- What to work on -
Filter out every line below that lacks "Data", and copy the rest.

Stored items from a collection
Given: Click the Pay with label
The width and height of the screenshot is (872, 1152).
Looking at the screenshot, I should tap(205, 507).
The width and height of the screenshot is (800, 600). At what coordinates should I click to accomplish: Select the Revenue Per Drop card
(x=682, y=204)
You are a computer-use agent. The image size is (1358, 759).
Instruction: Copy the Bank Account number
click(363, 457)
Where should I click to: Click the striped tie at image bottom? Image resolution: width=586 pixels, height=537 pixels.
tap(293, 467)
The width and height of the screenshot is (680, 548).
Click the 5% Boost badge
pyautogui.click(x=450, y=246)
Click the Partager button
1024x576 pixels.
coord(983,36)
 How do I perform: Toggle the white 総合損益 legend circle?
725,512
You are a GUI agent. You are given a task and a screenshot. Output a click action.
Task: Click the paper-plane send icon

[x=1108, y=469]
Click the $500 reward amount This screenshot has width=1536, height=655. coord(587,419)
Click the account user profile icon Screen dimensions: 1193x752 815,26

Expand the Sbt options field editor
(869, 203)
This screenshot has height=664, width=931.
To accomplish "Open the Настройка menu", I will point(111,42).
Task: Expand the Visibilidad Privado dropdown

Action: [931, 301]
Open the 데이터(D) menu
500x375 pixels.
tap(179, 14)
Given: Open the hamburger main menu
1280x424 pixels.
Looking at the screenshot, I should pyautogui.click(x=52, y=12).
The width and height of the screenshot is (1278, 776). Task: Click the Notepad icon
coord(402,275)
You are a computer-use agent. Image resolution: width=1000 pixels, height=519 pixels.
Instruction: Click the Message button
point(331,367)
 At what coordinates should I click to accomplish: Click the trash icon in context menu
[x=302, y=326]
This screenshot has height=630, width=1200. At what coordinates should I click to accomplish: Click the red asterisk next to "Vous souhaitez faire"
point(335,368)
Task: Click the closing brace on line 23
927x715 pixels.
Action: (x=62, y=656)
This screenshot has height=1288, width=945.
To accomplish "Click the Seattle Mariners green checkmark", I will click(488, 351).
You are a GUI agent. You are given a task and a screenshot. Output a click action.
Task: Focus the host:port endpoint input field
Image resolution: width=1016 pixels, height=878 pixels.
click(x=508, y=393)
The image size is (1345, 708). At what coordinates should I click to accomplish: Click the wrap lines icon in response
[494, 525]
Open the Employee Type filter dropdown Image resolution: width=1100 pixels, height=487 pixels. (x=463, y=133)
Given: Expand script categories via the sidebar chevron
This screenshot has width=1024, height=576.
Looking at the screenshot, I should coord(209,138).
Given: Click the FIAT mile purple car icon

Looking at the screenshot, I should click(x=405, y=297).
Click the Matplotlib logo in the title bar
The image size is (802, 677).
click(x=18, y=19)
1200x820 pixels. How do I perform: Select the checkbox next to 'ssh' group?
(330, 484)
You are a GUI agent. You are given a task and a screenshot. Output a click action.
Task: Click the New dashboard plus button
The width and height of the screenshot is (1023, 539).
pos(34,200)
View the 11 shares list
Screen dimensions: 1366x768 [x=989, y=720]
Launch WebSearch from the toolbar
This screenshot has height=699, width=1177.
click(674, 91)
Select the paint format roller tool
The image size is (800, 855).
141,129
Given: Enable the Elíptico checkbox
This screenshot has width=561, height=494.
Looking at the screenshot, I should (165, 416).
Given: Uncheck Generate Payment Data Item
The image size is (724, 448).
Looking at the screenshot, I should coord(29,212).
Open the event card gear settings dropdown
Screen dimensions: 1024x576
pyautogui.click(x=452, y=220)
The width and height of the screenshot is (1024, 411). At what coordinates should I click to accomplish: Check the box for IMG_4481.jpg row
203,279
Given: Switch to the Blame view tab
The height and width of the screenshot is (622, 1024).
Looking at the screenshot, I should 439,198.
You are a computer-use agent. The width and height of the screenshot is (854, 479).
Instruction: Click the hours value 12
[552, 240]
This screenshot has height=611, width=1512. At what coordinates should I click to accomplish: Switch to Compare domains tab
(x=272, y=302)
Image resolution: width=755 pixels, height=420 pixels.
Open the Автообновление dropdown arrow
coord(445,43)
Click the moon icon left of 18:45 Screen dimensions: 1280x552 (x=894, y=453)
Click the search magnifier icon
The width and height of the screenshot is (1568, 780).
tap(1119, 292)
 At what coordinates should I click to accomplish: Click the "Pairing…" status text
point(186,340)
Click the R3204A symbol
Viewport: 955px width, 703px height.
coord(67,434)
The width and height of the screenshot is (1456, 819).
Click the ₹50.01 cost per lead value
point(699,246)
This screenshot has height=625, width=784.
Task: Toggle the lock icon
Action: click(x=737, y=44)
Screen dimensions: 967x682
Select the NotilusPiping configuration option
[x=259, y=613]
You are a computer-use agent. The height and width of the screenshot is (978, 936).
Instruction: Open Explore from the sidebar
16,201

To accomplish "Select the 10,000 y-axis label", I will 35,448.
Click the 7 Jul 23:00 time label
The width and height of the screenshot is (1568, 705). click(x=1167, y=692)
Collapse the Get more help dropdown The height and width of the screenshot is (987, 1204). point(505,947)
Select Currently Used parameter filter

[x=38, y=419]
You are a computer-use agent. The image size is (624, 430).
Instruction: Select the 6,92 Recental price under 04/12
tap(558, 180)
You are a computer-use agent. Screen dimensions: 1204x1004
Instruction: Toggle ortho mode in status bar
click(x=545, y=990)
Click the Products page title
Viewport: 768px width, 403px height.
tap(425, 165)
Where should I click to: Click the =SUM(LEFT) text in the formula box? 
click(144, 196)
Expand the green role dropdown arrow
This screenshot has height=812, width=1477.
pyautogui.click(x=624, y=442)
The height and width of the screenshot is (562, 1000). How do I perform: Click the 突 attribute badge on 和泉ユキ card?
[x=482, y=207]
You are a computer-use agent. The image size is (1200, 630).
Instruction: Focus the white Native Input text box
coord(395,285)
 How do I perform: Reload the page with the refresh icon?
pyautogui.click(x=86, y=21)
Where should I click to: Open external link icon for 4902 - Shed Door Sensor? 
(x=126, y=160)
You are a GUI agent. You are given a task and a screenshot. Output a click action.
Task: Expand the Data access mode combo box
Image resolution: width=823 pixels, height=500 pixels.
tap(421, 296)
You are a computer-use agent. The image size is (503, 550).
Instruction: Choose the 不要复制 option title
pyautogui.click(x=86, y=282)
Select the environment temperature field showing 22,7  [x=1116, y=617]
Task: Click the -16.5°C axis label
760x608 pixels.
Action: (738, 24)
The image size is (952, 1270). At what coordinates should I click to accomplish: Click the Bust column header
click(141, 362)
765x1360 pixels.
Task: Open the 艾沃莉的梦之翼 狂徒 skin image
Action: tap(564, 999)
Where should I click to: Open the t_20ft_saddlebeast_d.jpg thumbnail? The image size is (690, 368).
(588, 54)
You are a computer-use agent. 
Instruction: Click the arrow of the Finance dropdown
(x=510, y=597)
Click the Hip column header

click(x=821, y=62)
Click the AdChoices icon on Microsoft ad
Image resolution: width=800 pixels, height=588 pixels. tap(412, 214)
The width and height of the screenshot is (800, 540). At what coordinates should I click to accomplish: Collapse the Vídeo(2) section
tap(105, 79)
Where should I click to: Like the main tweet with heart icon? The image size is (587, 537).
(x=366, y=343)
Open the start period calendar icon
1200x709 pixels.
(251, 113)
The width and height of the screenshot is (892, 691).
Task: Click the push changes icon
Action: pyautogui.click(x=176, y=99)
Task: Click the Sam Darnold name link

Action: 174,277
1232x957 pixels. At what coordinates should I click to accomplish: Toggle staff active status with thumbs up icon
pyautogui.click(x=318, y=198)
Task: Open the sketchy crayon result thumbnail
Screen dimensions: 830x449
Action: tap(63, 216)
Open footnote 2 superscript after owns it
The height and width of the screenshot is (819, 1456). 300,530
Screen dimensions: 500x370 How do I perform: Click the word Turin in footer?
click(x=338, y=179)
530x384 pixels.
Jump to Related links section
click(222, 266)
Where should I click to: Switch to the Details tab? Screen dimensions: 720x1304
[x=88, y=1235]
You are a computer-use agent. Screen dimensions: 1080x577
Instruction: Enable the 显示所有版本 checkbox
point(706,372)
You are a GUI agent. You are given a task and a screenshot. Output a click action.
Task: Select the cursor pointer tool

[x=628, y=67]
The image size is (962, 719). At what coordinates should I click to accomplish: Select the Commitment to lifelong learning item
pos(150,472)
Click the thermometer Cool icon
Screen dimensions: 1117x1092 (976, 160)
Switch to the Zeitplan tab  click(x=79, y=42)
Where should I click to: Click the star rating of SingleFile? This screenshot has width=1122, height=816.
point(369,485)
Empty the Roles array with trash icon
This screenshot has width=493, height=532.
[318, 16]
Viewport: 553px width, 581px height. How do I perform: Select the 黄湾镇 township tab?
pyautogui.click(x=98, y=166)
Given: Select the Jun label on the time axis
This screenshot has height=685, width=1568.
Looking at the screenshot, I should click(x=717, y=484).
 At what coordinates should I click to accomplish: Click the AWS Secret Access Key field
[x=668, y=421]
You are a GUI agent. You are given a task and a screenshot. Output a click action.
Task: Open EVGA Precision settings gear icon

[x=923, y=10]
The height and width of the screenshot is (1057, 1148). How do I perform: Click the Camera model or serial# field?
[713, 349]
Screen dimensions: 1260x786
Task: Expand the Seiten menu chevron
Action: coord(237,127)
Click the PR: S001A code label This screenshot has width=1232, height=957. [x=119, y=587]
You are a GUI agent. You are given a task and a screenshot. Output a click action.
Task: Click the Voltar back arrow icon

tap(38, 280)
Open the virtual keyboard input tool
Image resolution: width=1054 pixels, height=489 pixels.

- Result for this exercise -
Given: Uncheck Generate Payment Data Item
Task: Expand the Data access mode combo box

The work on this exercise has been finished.